Incumbent Democrat Elaine Marshall is up for reelection this year. Two Republicans — Wake County commissioner Kenn Gardner and Chowan County commissioner Ed Goodwin — survived the May 8th primary and will face off in a July 17th runoff. The winner gets to tackle Marshall in the November general election.
Ed Goodwin — from Edenton — is the kind of plain-spoken, tough-talking candidate whose style will remind long-time state residents of past Tar Heel State populist political icons like Jesse Helms, Sam Ervin, Jim Graham, Rufus Edmisten and Thad Eure.
Goodwin is a former U.S. Army soldier, a retired federal law enforcement officer, a farmer, small businessman and local elected official. He says his work in law enforcement will benefit the secretary of state’s investigative work.
Goodwin says his experience in business and county government have given him great insight into the state of North Carolina’s business climate:
“We’ve got a lot of good qualities to offer here in North Carolina. It has been terribly disturbing to me to watch us — again and again — lose business and economic development opportunities to our neighbors in North Carolina, South Carolina, Tennessee and Virginia. Raleigh’s response has looked like ‘ho-hum’ business-as-usual. It hasn’t looked like anybody in our state capital has been doing anything serious to reverse this trend. When I get to Raleigh, I intend to roll up my sleeves and get to work providing some leadership to turn things around here in North Carolina.”

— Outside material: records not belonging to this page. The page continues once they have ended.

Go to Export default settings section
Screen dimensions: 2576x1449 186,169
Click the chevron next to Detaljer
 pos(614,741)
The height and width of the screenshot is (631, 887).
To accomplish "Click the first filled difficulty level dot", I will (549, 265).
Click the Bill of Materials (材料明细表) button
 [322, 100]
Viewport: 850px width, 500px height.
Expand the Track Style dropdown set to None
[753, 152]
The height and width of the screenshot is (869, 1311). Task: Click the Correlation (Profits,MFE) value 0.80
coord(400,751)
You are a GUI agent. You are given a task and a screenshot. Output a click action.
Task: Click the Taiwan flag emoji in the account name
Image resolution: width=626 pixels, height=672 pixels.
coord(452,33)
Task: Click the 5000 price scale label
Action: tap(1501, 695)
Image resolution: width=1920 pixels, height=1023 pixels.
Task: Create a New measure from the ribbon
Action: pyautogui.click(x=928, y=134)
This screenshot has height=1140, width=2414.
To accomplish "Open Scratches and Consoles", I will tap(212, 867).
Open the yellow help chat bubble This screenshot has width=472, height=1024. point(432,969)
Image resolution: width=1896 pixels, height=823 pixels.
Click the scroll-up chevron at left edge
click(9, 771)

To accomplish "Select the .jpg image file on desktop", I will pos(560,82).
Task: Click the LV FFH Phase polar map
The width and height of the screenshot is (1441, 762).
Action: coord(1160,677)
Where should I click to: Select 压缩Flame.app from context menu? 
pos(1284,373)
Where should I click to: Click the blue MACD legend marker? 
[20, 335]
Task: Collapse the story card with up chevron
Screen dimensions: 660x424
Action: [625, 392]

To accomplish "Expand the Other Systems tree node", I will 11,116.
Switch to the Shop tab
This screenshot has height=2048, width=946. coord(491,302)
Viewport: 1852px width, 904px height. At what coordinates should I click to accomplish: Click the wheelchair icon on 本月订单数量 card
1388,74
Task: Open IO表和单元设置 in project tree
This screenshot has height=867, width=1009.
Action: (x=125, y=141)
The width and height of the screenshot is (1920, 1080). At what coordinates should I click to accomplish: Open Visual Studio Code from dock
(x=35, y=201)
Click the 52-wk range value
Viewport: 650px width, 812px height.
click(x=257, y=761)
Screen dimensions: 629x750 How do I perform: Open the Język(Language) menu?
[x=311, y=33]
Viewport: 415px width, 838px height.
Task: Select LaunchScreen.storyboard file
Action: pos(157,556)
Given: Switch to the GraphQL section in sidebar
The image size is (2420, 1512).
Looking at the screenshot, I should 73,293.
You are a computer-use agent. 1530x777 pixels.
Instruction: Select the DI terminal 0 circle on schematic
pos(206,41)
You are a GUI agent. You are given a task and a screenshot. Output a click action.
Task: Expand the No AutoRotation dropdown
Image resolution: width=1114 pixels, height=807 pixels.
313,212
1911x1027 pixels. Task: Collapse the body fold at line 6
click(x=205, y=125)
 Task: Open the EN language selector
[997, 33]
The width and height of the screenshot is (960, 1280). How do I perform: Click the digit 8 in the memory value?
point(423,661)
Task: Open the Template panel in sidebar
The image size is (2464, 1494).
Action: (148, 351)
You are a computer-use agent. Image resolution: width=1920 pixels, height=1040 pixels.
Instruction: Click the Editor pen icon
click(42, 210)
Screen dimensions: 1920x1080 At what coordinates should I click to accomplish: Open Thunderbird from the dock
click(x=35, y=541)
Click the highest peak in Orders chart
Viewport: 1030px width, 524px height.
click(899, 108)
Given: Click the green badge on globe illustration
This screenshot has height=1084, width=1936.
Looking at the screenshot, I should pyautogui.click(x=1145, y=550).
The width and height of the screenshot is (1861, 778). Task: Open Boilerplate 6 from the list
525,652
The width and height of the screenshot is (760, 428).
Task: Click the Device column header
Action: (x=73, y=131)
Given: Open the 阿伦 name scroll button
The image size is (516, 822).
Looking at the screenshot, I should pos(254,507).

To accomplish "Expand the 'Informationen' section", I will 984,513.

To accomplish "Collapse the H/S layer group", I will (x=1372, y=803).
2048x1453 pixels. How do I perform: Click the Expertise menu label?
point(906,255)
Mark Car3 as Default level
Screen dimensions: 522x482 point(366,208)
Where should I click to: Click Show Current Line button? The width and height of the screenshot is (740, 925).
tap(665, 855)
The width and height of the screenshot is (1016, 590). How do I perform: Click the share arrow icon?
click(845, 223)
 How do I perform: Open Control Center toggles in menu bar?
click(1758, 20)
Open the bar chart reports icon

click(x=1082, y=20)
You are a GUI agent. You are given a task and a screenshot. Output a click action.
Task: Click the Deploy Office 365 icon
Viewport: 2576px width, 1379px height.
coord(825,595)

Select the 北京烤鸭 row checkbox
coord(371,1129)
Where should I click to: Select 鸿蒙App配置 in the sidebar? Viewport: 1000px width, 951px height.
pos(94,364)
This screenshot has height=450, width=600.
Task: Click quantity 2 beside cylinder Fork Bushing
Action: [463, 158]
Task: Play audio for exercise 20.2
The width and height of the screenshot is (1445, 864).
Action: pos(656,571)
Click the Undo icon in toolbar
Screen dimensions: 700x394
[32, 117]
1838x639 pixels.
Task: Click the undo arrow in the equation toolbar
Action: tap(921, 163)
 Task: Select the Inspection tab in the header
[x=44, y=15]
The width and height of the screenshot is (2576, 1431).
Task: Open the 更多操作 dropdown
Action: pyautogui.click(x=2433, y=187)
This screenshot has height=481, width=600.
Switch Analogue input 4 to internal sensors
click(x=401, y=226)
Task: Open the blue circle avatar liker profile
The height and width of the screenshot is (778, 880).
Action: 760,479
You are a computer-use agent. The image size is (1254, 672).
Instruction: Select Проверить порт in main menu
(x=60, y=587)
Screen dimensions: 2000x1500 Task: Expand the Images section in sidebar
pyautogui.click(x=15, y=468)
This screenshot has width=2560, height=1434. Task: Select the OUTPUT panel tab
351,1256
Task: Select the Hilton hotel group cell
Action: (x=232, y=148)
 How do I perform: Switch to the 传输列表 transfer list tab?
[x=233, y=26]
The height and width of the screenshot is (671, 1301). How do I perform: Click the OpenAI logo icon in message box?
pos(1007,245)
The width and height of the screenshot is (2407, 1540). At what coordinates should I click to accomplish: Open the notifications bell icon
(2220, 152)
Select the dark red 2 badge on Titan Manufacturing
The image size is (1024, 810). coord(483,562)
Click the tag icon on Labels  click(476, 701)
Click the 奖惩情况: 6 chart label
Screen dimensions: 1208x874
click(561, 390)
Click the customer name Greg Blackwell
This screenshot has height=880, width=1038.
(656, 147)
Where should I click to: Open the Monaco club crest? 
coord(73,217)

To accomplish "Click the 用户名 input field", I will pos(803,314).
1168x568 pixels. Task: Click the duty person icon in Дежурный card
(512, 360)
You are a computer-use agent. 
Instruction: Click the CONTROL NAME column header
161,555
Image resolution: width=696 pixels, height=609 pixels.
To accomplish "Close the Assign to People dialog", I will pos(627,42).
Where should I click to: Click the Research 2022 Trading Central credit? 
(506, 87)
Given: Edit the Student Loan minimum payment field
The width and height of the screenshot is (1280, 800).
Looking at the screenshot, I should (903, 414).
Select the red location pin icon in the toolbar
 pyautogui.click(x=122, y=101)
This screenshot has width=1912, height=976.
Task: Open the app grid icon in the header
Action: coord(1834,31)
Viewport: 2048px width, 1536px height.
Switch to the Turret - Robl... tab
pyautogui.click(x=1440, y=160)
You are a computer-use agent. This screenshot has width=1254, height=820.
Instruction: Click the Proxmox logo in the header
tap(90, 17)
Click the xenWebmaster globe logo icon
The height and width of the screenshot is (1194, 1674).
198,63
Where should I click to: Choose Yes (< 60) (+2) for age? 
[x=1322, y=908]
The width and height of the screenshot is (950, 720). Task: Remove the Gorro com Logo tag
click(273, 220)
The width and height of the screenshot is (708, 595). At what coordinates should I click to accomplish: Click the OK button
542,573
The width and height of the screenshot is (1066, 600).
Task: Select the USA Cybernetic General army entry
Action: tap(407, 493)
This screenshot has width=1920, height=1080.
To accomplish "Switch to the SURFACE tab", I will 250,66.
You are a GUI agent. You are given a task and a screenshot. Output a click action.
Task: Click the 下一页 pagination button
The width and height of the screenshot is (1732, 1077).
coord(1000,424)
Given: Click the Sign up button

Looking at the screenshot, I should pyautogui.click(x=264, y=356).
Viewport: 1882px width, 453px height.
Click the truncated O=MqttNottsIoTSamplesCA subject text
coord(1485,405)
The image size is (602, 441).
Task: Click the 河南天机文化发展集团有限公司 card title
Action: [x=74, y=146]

Goodwin says the Secretary of State needs to be a ‘business diplomat’ — promoting North Carolina and reaching out to local political and business leaders for ideas about how to improve the business climate. He says his campaign is a personal mission for him, to try and save the state he loves, as opposed to a political stepping-stone to Raleigh up from the county level:
“THIS is a job that I want. I plan to stay in the job for as long as the voters will have me. The person in there now — Ms. Marshall — has been focusing on everything BUT the economy and the business climate. She’s hugged up to the Occupy Raleigh crowd. She doesn’t like voter ID. She’s run for the U.S. Senate twice. In any elected job, you need to remember your mission, as well as who you work for.
Ms. Marshall always seems to be looking for another job — something else to do. It doesn’t appear she really likes being Secretary of State. I’ll be glad to take the job from her so she can go spend more time focusing on those things that are more important to her.”
Goodwin says his experience in Chowan County government will help him in Raleigh. When he joined the county board, the county was in serious financial trouble. Goodwin says he provided leadership with his colleagues to cut spending, taxes and regulation to try and ‘right the ship.’ :
“Ms. Marshall likes to go around and brag about how much money she and her staff have collected off of business people in our state. The state should not be jacking up the cost of doing business and making things difficult for people trying to make ends meet and launch new businesses.
Small business is the backbone of this state. As a member of the Council of State, I’ll work with the other members to reform our system and level the playing field so our business climate is competitive with our neighbors.”